• _Exercise_:
Please pull every line containing the word "Close" from the records below, copying each one in full. Count a line only if the word matches in case.

• _Dataset excerpts_:
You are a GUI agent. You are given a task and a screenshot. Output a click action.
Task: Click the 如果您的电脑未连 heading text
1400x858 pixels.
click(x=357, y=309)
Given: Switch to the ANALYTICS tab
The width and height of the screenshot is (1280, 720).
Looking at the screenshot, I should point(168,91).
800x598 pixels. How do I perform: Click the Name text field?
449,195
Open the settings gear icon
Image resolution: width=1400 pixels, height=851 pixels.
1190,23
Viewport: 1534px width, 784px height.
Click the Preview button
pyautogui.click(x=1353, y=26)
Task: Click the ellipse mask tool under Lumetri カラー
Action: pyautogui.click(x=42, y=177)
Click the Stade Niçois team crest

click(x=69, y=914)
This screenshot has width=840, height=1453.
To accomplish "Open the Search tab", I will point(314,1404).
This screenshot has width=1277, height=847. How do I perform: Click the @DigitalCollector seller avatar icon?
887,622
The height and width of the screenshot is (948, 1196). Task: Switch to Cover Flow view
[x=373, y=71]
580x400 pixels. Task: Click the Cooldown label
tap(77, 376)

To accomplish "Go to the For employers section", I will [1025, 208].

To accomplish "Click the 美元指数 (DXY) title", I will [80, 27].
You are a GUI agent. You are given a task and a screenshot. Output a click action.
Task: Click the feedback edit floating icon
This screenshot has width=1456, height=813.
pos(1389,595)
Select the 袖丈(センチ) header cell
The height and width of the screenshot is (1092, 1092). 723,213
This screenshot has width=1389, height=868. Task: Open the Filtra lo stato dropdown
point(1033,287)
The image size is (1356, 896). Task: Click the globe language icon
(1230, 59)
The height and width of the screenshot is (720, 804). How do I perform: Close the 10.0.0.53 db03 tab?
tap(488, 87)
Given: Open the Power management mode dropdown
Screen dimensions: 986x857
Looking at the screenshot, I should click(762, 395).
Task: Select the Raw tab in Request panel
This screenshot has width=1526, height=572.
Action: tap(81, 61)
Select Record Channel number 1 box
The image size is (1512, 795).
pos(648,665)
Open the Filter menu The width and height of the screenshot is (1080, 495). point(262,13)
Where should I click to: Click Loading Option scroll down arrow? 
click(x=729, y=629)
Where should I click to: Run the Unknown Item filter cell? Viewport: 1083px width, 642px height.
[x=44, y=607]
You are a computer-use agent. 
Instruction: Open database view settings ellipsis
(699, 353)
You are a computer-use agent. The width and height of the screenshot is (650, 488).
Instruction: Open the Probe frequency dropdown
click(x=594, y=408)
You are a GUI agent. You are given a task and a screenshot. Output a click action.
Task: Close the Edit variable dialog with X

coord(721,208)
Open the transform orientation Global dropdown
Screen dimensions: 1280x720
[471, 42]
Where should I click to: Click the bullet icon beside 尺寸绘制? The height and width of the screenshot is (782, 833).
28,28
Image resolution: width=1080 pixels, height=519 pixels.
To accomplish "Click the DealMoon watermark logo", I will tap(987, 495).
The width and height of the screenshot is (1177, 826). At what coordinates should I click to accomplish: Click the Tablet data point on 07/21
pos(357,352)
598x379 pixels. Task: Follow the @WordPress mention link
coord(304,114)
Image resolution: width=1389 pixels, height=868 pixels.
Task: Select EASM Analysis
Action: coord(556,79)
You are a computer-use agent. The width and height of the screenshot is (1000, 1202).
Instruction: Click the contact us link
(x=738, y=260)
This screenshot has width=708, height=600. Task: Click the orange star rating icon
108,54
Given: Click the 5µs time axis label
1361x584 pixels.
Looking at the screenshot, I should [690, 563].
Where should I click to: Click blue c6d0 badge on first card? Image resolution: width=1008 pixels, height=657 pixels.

• _Final result_:
The height and width of the screenshot is (720, 804). How do I perform: Close the 10.0.0.53 db03 tab?
Task: Close the Edit variable dialog with X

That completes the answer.